Meski terdapat perubahan dalam metode, namun prinsip ajaran agama harus
selalu diindahkan. Misalnya pemasangan alat kontrasepsi pada rahim wanita
hendaknya dilakukan oleh wanita juga. Sebab pada prinsipnya pria dilarang melihat
aurat wanita, kecuali dalam keadaan darurat.

Pengertian tajdid mengalami pengembangan. Dalam Muktamar


Muhammadiyah di Malang Desember 1990, antara lain dirumuskan,
tujuan tajdid adalah untuk memfungsikan Islam sebagai furqan (membedakan antara
yang haq dan yang batil), hudan (petunjuk), rahmatan lil ‘alamin (menjadi rahmat
bagi seluruh alam), mendasari dan membimbing perkembangan kehidupan
masyarakat serta ilmu pengetahuan dan teknologi.

Sedangkan dimensi tajdid meliputi pemurnian akidah dan ibadah serta


pembentukan akhlak yang mulia; pembentukan sikap hidup yang dinamis, kreatif,
progresif, dan berwawasan masa depan; pengembangan kepemimpinan, organisasi,
dan etos kerja dalam Persyarikatan Muhammadiyah.

Dalam melaksanakannya, kedudukan ilmu pengetahuan dan teknologi (Iptek)

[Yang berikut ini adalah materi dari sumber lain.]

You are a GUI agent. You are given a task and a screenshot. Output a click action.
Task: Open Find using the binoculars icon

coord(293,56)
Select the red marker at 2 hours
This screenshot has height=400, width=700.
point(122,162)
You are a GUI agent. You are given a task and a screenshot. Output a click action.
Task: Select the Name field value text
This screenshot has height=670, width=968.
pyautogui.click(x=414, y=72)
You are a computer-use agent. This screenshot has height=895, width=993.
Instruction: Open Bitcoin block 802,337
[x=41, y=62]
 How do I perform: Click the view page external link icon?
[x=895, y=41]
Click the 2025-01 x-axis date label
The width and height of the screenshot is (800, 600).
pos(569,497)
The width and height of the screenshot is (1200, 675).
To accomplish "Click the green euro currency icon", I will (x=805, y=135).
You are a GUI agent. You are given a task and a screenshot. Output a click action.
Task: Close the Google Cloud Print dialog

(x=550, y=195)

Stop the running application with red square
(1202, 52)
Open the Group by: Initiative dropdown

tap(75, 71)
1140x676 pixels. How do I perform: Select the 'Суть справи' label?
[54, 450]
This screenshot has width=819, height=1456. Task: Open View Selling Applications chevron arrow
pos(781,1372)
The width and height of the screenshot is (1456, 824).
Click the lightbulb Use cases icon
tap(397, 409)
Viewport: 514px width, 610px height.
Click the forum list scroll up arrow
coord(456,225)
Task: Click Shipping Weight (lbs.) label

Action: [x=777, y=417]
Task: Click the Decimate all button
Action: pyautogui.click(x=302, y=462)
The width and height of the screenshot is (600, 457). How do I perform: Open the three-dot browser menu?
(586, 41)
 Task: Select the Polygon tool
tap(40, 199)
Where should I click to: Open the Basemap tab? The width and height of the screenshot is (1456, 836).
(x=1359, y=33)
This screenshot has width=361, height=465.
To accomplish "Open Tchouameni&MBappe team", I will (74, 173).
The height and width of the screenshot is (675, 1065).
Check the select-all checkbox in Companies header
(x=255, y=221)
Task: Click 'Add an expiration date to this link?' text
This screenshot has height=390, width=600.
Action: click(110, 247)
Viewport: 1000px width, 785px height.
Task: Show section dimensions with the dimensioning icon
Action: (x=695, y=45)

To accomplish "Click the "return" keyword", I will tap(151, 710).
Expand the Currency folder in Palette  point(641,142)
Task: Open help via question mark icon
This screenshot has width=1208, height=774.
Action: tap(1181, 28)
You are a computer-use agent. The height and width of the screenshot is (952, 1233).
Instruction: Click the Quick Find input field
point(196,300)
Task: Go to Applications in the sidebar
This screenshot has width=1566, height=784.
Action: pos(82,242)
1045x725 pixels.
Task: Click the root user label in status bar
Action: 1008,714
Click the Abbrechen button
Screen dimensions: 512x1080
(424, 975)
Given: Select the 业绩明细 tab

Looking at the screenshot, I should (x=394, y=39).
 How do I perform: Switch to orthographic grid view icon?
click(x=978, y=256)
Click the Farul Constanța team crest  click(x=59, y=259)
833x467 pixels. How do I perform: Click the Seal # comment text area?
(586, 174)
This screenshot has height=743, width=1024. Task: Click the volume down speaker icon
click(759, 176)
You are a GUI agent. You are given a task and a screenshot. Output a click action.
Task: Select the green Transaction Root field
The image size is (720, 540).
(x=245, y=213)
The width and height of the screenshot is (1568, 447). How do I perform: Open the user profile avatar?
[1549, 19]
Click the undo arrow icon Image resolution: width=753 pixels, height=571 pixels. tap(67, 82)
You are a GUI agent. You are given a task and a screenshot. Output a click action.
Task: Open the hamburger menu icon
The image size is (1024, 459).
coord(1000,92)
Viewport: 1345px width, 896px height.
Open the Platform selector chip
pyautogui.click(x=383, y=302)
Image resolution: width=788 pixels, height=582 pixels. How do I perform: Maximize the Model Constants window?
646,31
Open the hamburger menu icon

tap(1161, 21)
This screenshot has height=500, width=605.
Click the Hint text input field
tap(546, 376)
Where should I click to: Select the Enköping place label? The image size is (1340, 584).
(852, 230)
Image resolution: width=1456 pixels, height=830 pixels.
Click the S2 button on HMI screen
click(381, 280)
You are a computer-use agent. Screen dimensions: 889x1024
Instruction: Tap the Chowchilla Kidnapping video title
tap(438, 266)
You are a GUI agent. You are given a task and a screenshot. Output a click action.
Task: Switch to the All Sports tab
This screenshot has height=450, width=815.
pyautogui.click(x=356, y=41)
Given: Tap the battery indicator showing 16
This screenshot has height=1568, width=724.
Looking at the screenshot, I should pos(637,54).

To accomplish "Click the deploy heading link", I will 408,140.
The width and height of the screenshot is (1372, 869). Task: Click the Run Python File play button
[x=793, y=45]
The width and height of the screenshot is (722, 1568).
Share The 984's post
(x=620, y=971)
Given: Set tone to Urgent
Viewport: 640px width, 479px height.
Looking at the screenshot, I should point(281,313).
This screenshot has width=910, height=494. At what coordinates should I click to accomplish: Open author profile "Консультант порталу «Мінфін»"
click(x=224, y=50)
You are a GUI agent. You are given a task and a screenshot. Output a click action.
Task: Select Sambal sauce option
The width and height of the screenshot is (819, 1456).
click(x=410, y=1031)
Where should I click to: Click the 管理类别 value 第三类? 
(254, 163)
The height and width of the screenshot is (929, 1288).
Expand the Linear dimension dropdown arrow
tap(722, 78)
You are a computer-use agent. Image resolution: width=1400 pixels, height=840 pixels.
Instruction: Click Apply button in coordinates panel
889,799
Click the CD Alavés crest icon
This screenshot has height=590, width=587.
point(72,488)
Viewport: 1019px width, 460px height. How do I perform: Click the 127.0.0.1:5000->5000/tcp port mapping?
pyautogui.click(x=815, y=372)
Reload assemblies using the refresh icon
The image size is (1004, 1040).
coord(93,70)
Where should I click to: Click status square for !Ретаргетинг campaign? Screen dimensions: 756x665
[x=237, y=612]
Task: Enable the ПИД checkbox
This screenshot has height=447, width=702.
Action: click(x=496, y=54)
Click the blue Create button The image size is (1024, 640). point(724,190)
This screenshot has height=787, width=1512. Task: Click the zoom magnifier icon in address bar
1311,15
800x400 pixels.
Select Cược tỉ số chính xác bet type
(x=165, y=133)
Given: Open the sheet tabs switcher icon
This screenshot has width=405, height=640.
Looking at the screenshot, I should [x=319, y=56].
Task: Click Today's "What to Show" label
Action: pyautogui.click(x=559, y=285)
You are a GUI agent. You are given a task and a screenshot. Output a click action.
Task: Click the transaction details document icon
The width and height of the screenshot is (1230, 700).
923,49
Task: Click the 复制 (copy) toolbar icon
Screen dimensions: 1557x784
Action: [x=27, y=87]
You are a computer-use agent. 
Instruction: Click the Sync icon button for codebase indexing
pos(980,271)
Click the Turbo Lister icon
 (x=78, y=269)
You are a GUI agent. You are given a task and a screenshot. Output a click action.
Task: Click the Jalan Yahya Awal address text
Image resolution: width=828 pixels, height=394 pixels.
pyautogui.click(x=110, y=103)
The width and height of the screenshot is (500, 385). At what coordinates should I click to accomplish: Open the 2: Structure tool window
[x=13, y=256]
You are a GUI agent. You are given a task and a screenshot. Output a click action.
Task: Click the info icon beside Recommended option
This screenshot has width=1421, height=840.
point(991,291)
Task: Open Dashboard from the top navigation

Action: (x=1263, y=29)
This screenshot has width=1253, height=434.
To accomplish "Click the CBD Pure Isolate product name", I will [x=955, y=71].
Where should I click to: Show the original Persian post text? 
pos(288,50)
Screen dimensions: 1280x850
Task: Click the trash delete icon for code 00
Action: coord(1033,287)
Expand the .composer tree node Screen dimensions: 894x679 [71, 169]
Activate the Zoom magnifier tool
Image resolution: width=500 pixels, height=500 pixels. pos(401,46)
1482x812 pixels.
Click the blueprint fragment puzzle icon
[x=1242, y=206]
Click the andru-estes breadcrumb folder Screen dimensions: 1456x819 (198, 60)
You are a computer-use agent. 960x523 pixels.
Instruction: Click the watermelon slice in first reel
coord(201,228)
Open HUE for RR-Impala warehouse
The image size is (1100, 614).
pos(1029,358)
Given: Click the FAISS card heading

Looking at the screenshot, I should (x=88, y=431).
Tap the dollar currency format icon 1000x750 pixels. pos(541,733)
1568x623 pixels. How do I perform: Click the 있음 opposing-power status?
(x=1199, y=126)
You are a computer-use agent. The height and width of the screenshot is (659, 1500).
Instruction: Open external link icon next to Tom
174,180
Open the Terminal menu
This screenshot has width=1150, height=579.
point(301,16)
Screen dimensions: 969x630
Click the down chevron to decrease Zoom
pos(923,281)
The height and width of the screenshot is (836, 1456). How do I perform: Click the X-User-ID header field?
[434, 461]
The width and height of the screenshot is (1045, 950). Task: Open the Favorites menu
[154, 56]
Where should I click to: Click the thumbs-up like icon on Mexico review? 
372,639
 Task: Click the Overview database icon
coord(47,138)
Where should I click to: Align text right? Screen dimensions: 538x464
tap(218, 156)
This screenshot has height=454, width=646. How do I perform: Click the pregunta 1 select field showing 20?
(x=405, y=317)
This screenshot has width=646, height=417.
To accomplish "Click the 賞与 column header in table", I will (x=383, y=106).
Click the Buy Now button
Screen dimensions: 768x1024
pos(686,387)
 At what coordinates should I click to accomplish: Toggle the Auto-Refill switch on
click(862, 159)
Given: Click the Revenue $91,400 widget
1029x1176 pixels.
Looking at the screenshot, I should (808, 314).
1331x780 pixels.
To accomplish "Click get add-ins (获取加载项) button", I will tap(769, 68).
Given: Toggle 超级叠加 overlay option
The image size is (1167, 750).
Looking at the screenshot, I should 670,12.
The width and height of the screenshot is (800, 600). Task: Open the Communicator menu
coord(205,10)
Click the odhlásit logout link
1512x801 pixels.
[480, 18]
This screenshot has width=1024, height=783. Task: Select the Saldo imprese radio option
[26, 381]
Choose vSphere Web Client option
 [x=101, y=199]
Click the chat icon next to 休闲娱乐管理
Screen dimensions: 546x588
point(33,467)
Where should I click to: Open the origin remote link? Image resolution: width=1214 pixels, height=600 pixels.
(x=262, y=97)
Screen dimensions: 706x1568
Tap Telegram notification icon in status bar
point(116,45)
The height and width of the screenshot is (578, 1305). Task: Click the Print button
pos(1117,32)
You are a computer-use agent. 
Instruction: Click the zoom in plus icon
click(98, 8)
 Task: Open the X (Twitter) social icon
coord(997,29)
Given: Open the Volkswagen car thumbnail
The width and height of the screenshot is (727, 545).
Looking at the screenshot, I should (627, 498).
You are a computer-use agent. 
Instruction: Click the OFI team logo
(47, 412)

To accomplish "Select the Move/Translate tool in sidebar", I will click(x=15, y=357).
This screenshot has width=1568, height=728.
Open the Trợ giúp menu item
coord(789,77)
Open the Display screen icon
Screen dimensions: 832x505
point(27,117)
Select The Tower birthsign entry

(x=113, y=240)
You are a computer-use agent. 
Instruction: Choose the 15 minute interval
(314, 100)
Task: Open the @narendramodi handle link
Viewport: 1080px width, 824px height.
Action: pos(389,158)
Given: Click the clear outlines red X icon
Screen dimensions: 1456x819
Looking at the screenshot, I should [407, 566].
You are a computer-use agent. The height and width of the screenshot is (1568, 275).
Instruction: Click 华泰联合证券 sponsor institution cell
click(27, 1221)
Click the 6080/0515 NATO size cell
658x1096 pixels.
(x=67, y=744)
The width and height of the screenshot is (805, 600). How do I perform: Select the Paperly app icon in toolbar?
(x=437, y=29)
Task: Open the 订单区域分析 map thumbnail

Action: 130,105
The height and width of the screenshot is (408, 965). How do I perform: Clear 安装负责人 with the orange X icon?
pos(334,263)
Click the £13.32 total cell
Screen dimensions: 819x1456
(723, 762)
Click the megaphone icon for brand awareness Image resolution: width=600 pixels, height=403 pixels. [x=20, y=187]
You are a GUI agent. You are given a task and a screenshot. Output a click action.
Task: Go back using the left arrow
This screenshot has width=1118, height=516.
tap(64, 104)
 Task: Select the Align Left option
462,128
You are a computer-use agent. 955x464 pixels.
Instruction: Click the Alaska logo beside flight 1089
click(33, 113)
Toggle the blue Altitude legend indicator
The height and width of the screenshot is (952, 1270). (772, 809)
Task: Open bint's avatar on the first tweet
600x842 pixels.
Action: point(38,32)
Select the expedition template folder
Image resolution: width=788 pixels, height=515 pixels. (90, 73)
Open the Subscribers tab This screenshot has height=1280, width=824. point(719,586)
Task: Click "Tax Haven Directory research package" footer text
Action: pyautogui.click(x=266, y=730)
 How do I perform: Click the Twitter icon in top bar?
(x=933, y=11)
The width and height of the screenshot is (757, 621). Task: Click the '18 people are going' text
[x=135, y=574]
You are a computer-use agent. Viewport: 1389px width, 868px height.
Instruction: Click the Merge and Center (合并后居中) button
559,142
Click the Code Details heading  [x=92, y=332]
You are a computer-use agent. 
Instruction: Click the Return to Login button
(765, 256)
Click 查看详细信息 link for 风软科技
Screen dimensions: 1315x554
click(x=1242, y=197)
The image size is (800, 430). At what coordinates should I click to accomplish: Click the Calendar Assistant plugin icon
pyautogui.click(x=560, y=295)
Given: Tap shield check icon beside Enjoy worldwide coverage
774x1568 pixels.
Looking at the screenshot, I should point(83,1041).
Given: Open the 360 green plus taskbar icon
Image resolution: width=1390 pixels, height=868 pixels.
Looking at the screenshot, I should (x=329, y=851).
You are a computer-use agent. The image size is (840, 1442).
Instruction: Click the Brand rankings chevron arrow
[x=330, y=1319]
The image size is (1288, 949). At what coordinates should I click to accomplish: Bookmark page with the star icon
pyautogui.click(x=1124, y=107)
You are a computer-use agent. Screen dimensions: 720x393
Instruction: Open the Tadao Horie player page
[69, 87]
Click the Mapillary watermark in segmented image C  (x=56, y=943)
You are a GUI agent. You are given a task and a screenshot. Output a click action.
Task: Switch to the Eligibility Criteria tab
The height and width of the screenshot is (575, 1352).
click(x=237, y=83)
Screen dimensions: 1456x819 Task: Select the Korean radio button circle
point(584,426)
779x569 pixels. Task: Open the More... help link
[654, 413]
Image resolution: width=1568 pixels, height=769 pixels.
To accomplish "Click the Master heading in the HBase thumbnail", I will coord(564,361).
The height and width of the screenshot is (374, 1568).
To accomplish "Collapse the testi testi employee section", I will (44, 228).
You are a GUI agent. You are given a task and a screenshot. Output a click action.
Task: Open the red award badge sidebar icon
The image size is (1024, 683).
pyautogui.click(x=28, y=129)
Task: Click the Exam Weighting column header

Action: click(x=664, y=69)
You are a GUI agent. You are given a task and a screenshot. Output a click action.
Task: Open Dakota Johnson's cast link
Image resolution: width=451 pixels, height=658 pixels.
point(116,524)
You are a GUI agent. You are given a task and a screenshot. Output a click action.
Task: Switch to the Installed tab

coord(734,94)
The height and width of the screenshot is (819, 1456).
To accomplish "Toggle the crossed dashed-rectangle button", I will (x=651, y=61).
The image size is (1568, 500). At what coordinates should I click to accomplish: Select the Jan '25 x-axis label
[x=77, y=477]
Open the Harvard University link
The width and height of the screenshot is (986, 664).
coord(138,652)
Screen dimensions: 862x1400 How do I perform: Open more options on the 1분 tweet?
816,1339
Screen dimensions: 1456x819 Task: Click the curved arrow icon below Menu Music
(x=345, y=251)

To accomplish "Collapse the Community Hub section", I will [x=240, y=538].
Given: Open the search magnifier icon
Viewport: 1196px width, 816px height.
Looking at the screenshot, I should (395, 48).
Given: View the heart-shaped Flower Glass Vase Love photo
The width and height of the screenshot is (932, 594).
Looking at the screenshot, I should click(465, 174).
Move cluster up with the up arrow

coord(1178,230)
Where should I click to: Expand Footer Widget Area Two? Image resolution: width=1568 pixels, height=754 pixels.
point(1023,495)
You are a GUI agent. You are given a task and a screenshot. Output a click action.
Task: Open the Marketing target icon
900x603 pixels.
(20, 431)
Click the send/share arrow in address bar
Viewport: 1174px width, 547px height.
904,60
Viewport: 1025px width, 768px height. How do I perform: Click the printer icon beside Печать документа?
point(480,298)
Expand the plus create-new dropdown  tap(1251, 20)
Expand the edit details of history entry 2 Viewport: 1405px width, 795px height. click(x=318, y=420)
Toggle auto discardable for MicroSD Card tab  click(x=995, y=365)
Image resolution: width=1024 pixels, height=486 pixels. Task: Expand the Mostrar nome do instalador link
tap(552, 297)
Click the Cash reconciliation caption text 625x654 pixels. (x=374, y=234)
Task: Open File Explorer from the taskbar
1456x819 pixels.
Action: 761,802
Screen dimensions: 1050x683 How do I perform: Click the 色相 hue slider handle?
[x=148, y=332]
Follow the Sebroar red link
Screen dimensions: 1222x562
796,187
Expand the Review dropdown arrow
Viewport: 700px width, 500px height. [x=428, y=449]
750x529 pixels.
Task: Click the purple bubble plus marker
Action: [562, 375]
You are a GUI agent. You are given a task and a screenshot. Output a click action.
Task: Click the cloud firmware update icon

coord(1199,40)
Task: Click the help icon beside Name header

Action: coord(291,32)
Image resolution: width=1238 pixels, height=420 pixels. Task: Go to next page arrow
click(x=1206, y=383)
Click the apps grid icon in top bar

mendapat perhatian khusus. Dalam satu segi Iptek bisa menimbulkan degradasi harkat
dan martabat manusia. Namun dalam segi lain ia berfungsi positif bagi
operasionalisasi dakwah dan tarbiyah serta pencapaian harkat kemanusiaan yang
menjadi tujuan kemerdekaan bangsa.

Tantangan Masa Kini

Memasuki abad ke-21, sejalan dengan arus globalisasi, tantangan terhadap


eksistensi agama makin keras. Sebagai contoh, di Amerika Serikat belum lama ini
diadakan jajak pendapat oleh lembaga Haris Poll. Hasilnya 42 % penduduk Amerika
Serikat tidak yakin Tuhan benar-benar ada dan berkuasa atas alam semesta.

Tidak mustahil di antara orang-orang Indonesia yang belajar di negeri Paman


Sam itu ada yang terpengaruh menjadi ateis atau agnostis, dan merasa bangga dapat
meniru pandangan hidup orang modern di negara adidaya tersebut.

Meniru cara berpikir dan budaya Barat itu bagi sebagian orang merupakan
kebanggaan. Misalnya orang yang dengan getol ingin terus menerbitkan
majalah Playboy di Indonesia. Meski isi majalah tersebut jelas saru, tetapi mereka
beralasan bahwa di negara maju majalah semacam itu tidak ada masalah, di samping
mereka membayangkan akan meraih keuntungan finansial yang sangat besar.

Berdasarkan contoh kasus tersebut maka revitalisasi tajdid sangat diperlukan,


dalam arti kegiatan ditingkatkan, pengertiannya dikembangkan, dan wilayah kajian
diperluas. Suara yang muncul di Muktamar Muhammadiyah ke-45 di Malang antara
lain menyatakan, selama ini kajian masih berkutat pada bidang ibadah. Maka perlu
diperluas untuk membahas masalah aktual yang dihadapi oleh bangsa Indonesia dan
umat manusia secara global, meliputi : teologi, ekonomi, politik, sosial, budaya, dan
isme-isme yang sedang ngetren seperti : sekularisme, pluralisme, fundamentalisme,
liberalisme, dan lain-lain dalam kaitannya dengan bidang agama.